Given text ->
"""
Friday, September 17, 2010

Always Remember: Heroes from our Past

Left to Right: Me, My Dad, Grandpa
"So come on rally round this brave and valiant cause with tradition, pride, and honor at its core.
With swords drawn to defend stood these noble-hearted men fág an bealach,
clear the way, me boys!!"

100 years ago, on the 18th of September, a hero was born. You may have never heard of him, and I guarantee most of you have not, but to me, to my family, his honor, his legacy, and his spirit live on. Born James Rufus Taylor, but better known to me as "Grandpa". I dedicate this post in his memory, to his honor, and in remembrance of a great man, a great dad, and a hero.

Grandpa was born in the fall of 1910 in Lexington, South Carolina (at the time a small mill town). He lived with his parents,  grandparents, and 7 brothers and sisters. One of his brothers and one of his sisters died when they were very young.  His grandfather, John D, was a Confederate Army Veteran. My father has said before that I could possibly be one of the youngest people alive to have heard second hand accounts of the War between the States.

At the age of 14, Grandpa's mother died during childbirth, and he quit school to help to help support his family. One of his first jobs was working for a local hardware store, taking supplies and tools to the crews that were beginning construction on the Lake Murray Dam, and at the age of 18 he started working in the Lexington Mill. Later on down the road he would meet his wife to be, Elise Pound (Granny), at a tent revival, and they were married in April of 1930.
"""
Collected data:
"""
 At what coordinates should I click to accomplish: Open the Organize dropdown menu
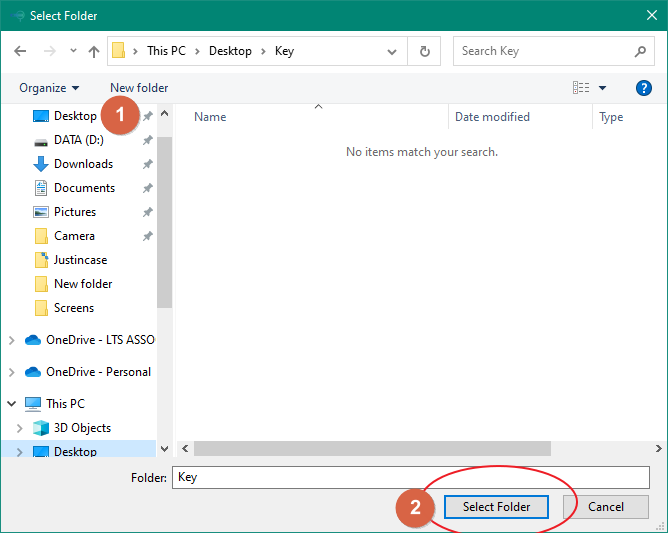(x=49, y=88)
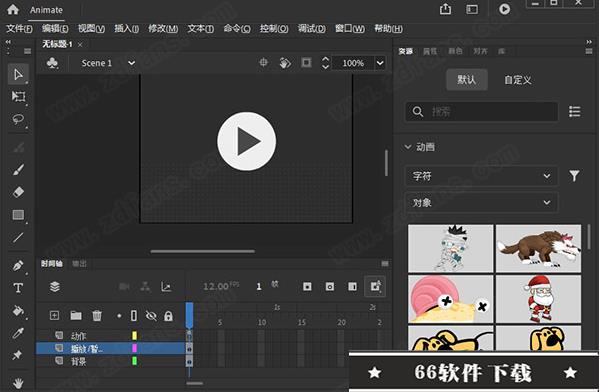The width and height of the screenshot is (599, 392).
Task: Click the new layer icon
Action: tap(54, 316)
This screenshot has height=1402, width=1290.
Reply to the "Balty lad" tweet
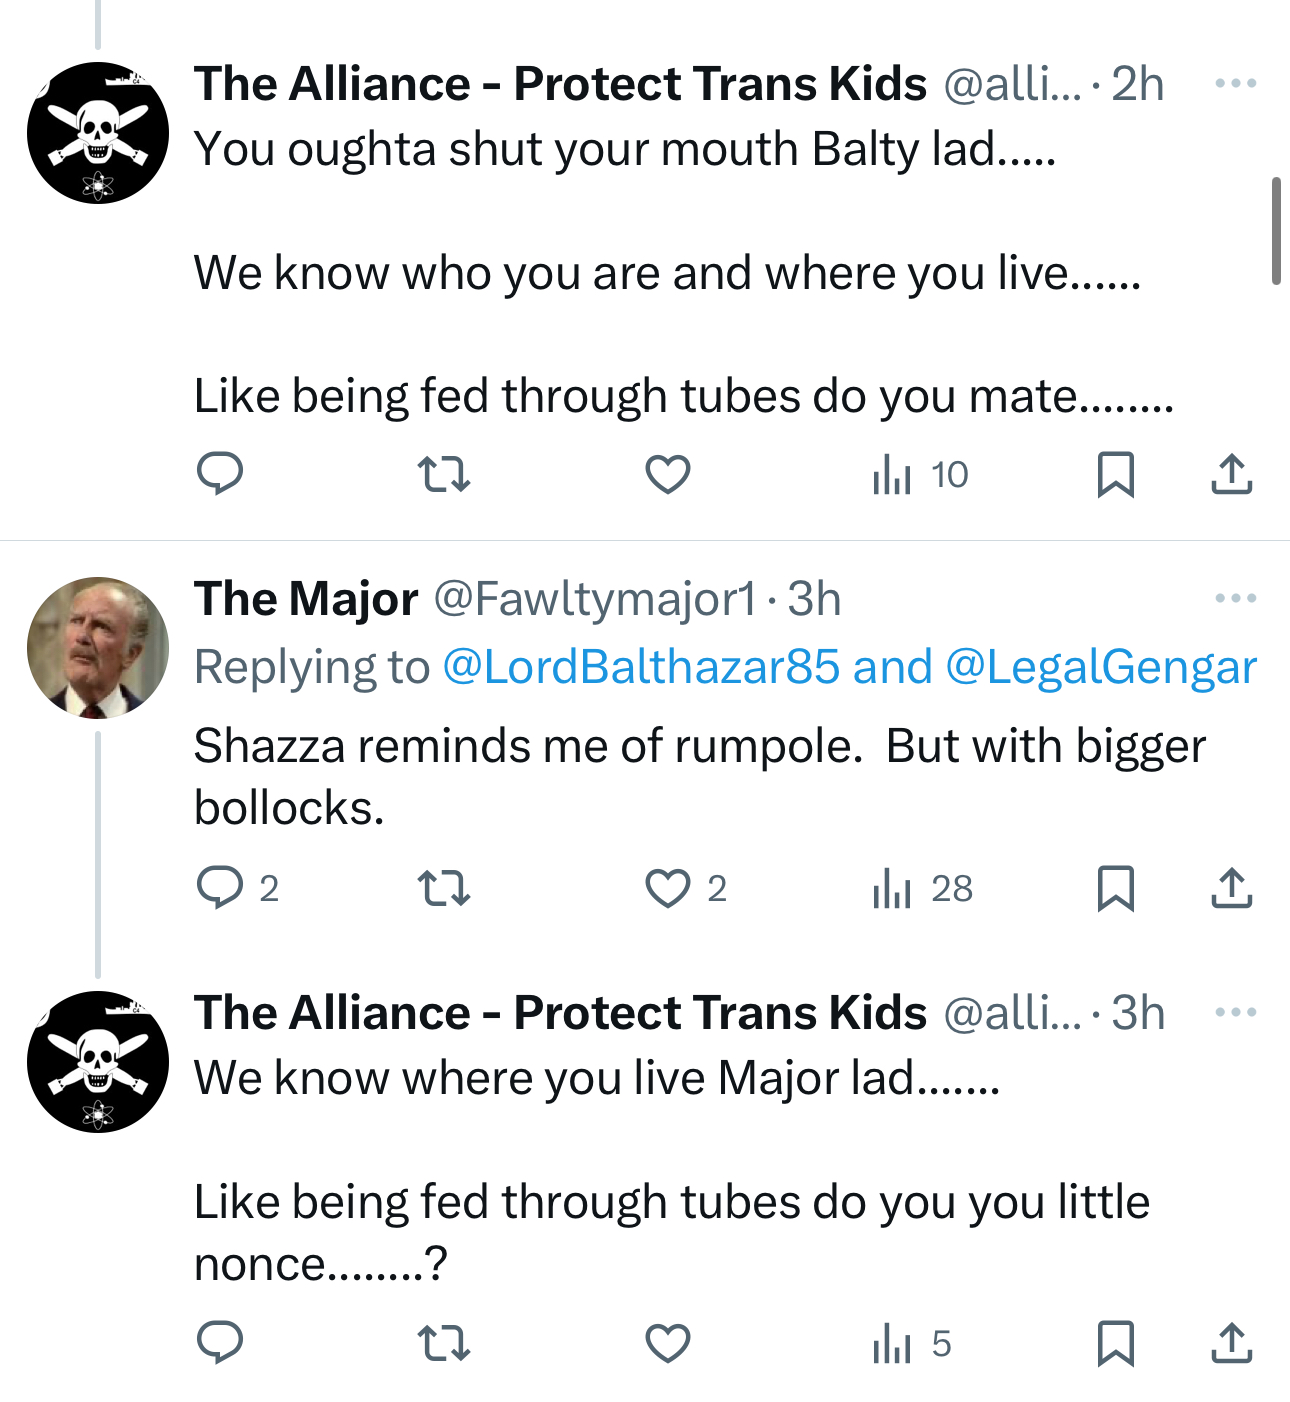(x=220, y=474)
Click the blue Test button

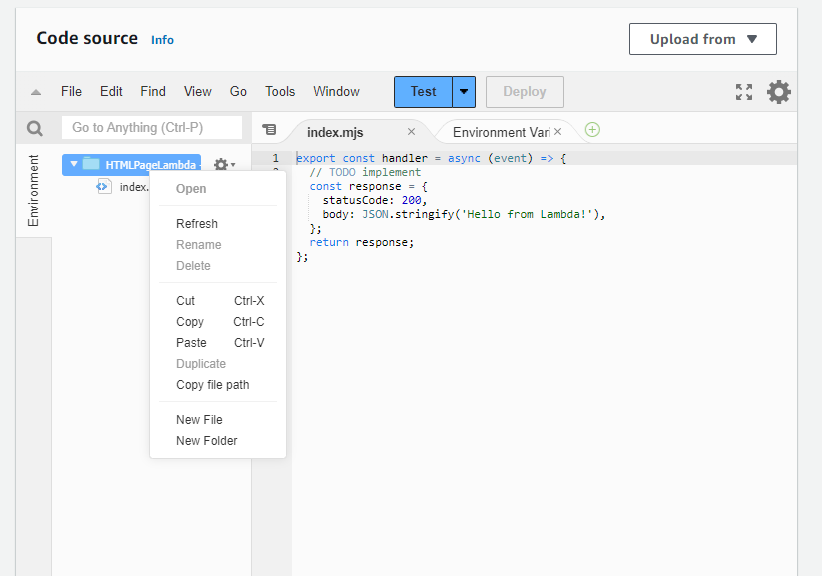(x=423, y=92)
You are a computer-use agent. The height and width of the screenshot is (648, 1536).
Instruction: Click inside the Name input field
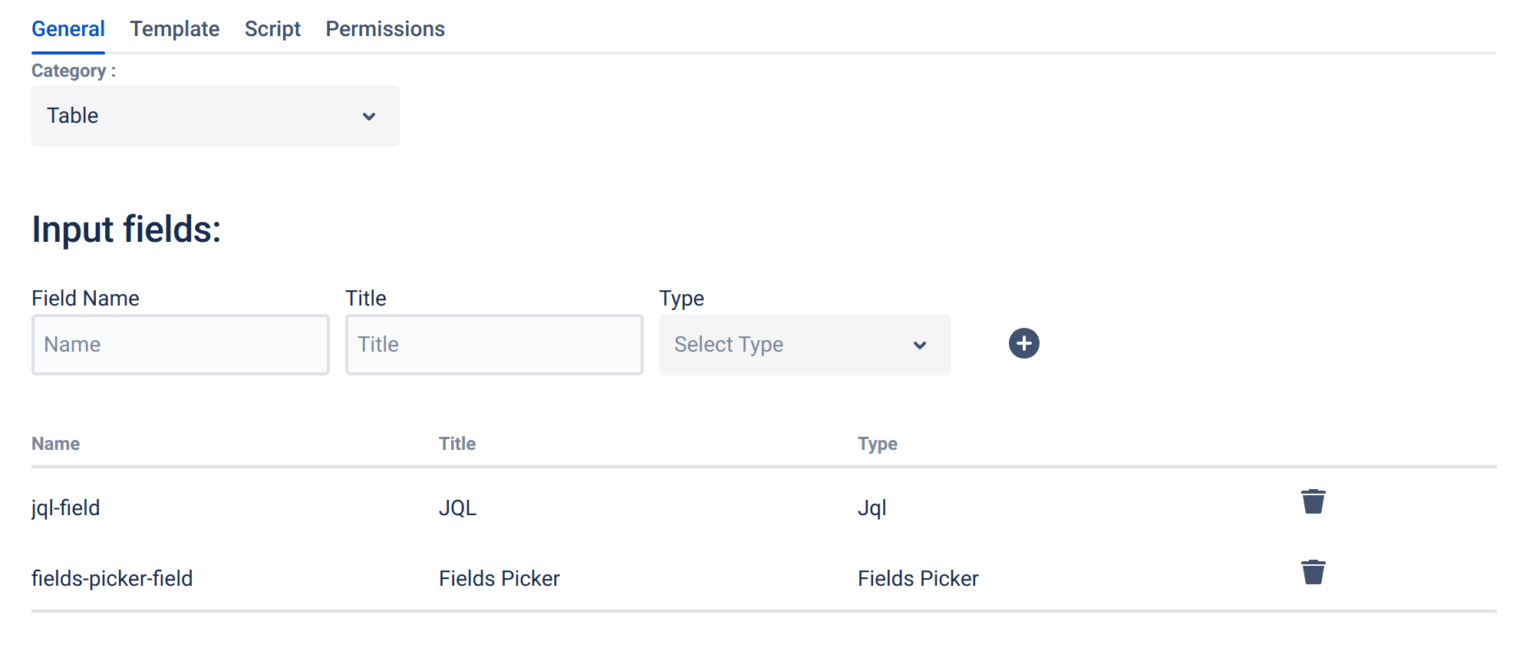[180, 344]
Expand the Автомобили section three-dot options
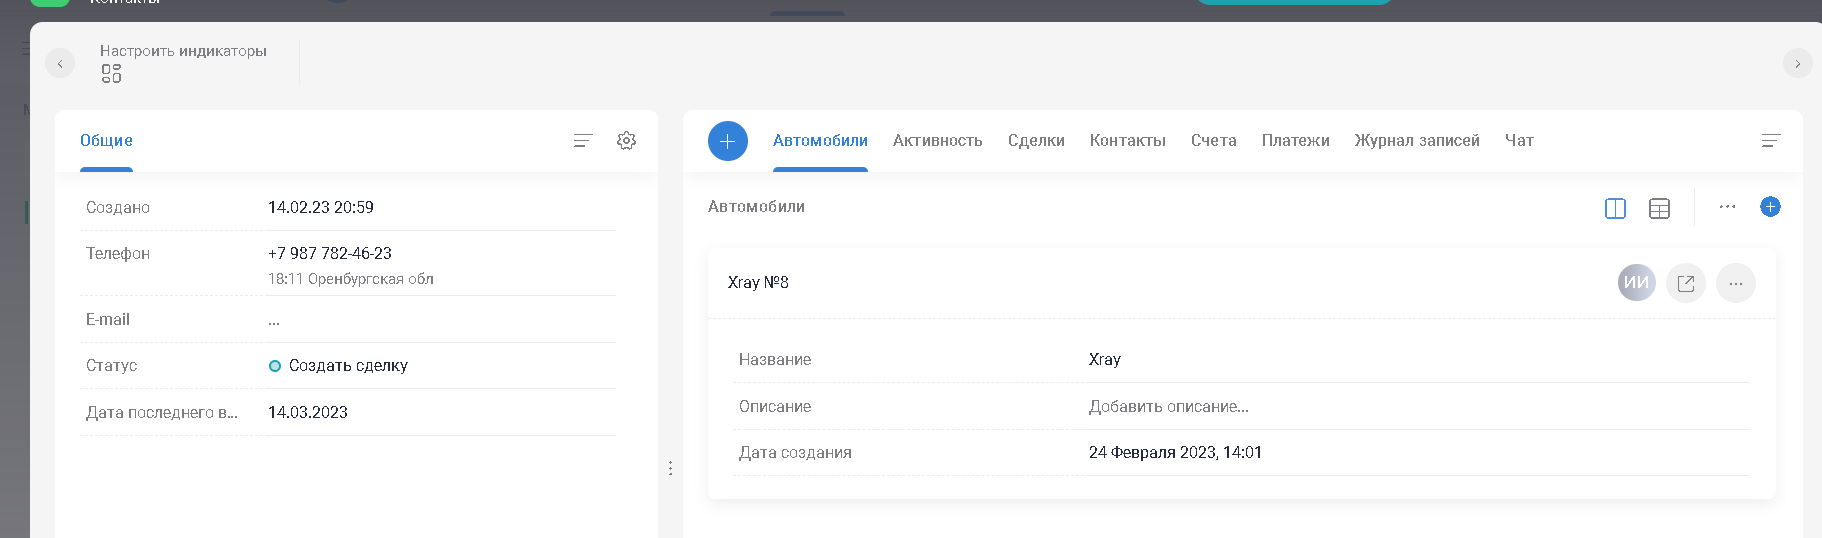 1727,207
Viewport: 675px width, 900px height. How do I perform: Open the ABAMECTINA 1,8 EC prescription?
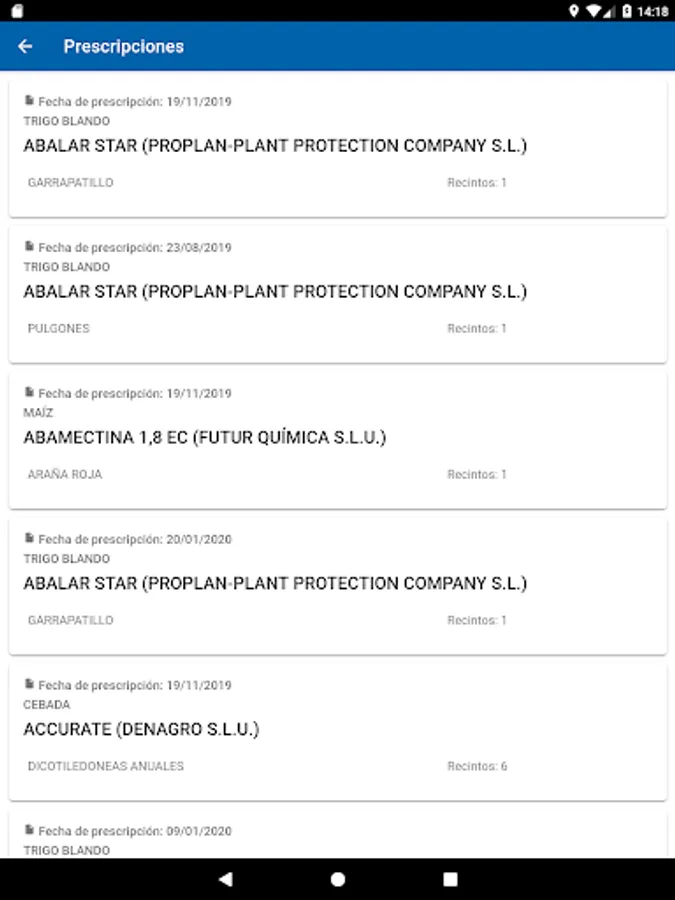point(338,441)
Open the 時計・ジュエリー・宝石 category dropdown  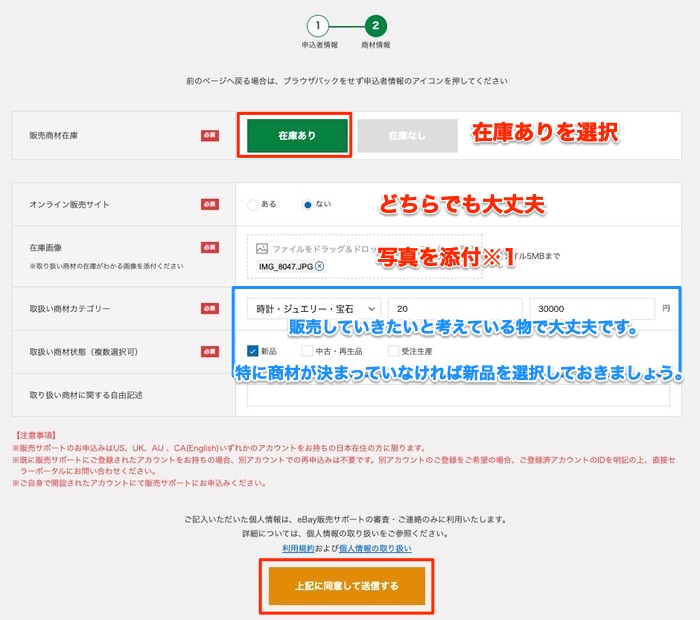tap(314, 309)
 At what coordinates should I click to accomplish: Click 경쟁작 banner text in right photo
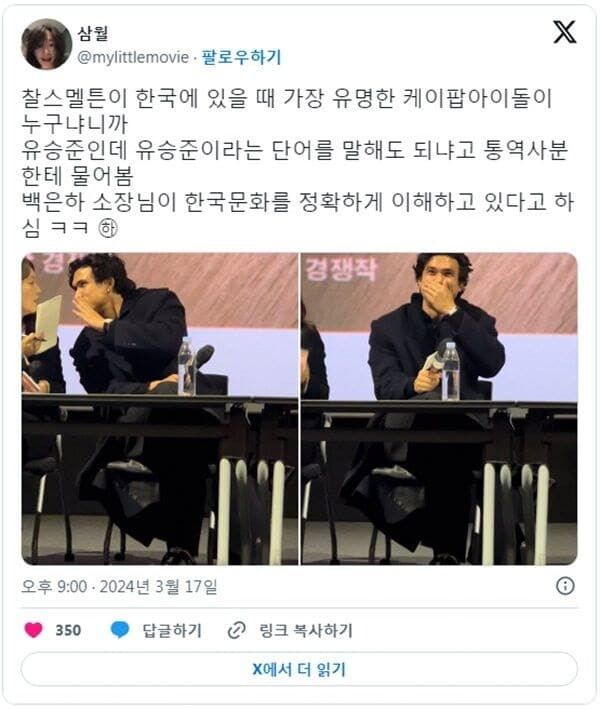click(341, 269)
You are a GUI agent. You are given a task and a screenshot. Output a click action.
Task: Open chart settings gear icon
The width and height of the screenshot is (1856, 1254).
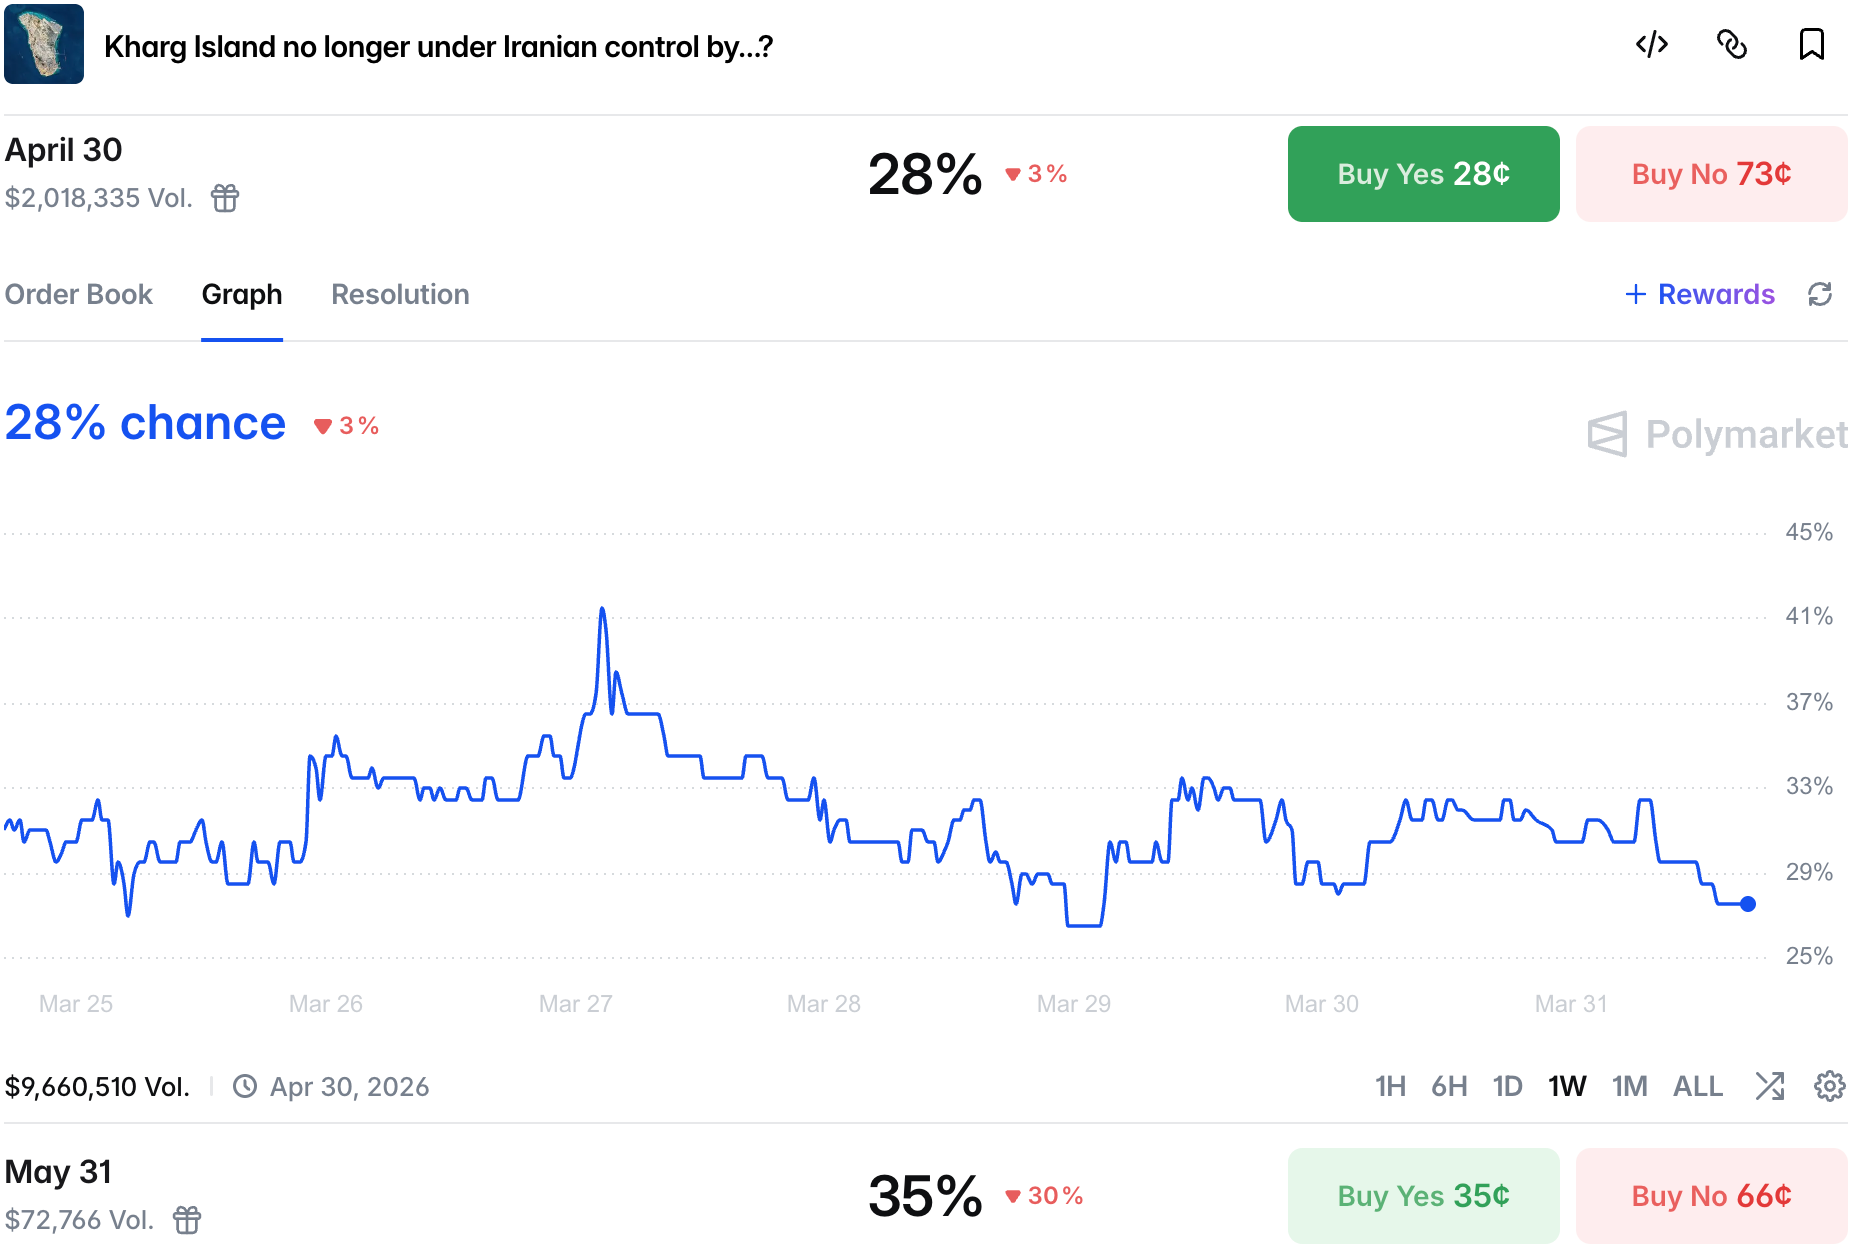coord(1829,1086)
"""
Task 1 -> Translate this sentence from the post about Grandpa into Spanish: "He lived with his parents,  grandparents, and 7 brothers and sisters."
Task 2 -> Carry on the post about Grandpa, picking up after its last sentence.

Answer area 1 -> Vivía con sus padres, sus abuelos y 7 hermanos y hermanas.

Answer area 2 ->
My Grandpa was very dedicated family man who took pride in what he did, no matter if it was big or small, and even more pride in that he did it for his family. I had the pleasure of conducting a small interview with him for a class project in 6th grade in which he talked about working in the mills. I still remember him talking about getting hurt on the job, and saying that in those days it was common, but you moved on because you had a family to take care of.

"Under perilous conditions with small hope of success they left behind the lives that they once led and by virtue of their fortitude and single-minded strength
they cleared the way for the people of today"

In 1944, Grandpa joined the Navy and was sent to the Pacific. There he would be a part of the Battle of Leyte Gulf and the invasion of the Philippines.  During the invasion, he drove a landing craft that carried marine soldiers from the boats off shore to the island. His craft came under fire from a sniper, and a soldier in the front of the boat was struck down. Grandpa turned the boat so that the soldiers would be sheltered by the bow, and quickly after, marines aboard the craft located and killed a sniper sitting on a buoy in the harbor. He hurt his back while helping to put the craft back on the larger ship, and would later be discharged for his injuries.

After his time in the service, Grandpa and Granny moved from town to town (all nearby to Lexington) as Grandpa was promoted in the mills. He would retire  from the mills in 1965. He worked for several plants as a maintenance mechanic until the mid 1970's, when he retired for good.

My memories of Grandpa are still very vivid to this day. From visiting on the weekends, to listening to him play my very first guitar, to the very last time I saw him. He remains an inspiration to many in our family to this day. Loyal was his commitment to his family, strong was his love for his wife, and passionate was his outlook on life. Even after battling with cancer and losing his voice to it, he was still to be found fishing and camping at Aiken State Park. He would still take off for a drive, and faithfully attended the church where he is now buried.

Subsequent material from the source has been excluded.